Morbidity and Mortality Associated With Pulmonary Arterial Hypertension in a Schistosomiasis-Endemic Region of Brazil
Ricardo Amorim Correa, Camila Farnese Rezende, Eliane Viana Mancuzo, Claudia Mickael, Camila M. C. Loureiro, Rudolf K. F. Oliveira, Joan F. Hilton, Brian B. Graham
https://doi.org/10.1002/pul2.70086
Abstract
Data about pulmonary arterial hypertension (PAH) patients living in low- and middle-income countries remain scarce. This study assessed prognostic factors associated with time to clinical worsening (CW) or death of a cohort of PAH patients in Minas Gerais, Brazil. This retrospective cohort study describes baseline clinical variables by PAH etiology and estimates time from diagnosis to CW [all-cause death, any-cause hospitalization, or disease progression (decrease of ≥ 15% in 6MWD and need for additional PAH therapy or worsening of functional class (FC)] and time to death. 79 out of 102 participants developed CW and 38 died while under follow-up.
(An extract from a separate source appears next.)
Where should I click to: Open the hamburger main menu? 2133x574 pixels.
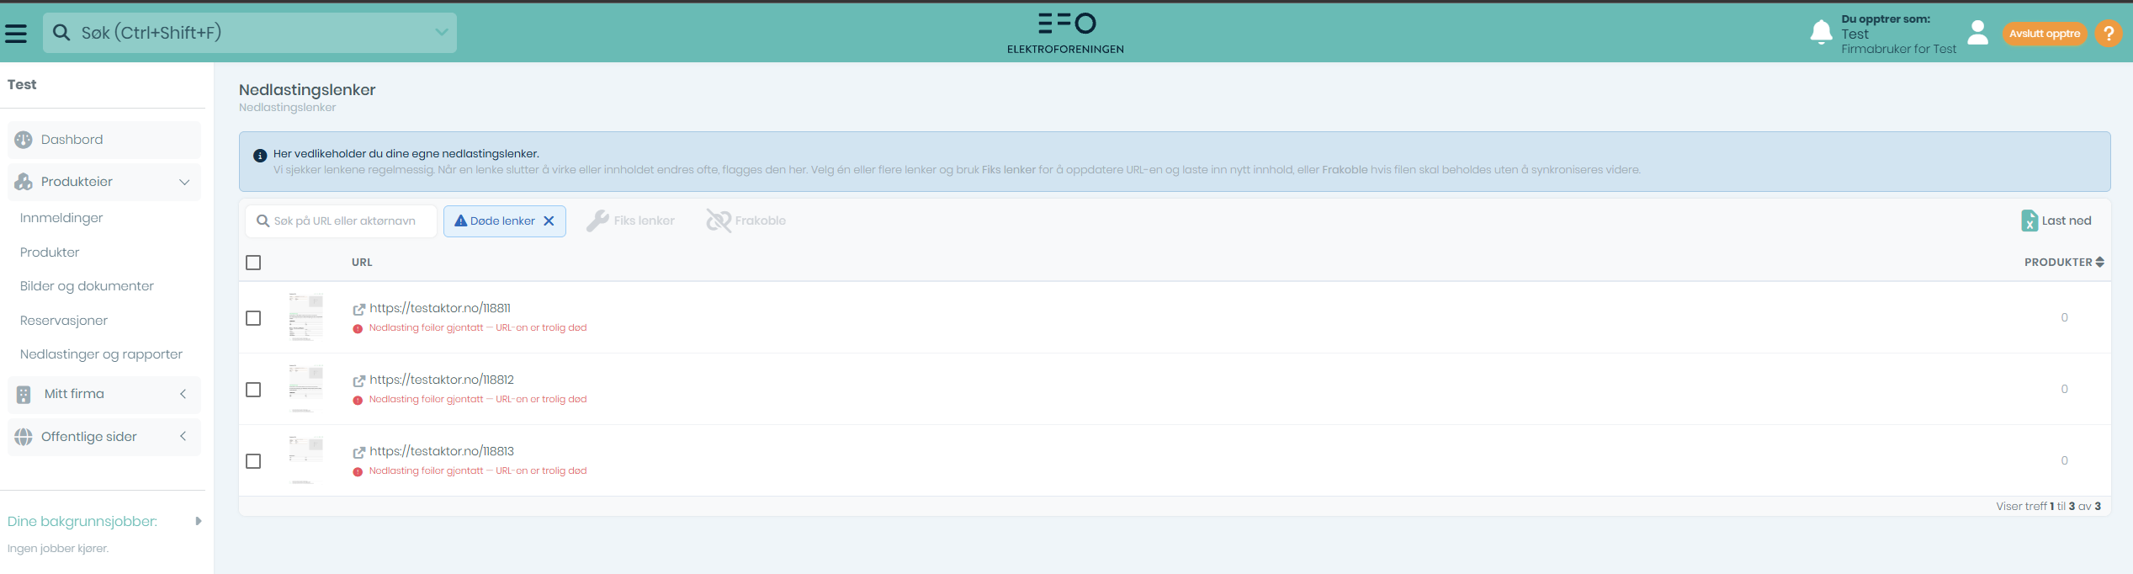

The most prevalent etiologies were PAH associated with schistosomiasis (PAH-Sch), idiopathic (IPAH), with congenital heart disease (PAH-CHD), and with connective tissue disease (PAH-CTD). The overall median event-free time to CW was 3.3 (95% CI, 2.3–4.6) years, which was similar across etiologies (log-rank test: p = 0.12). WHO FC III-IV, DLCO < 70%, heart rate recovery in 1 min after the 6-min walk test (HRR1) < 18 beats/minute, and baseline mPAP ≥ 50 mmHg were predictive of CW-free time. The median time to all-cause mortality was 10.2 (95% CI, 6.8 – > 10) years and varied among etiologies (log-rank test: p < 0.001). Time to CW was statistically independent of PAH etiology but depended on baseline WHO FC, DLCO, HRR, and mPAP. After CW events, PAH-Sch and PAH-CTD survived less on average than IPAH and PAH-CHD participants.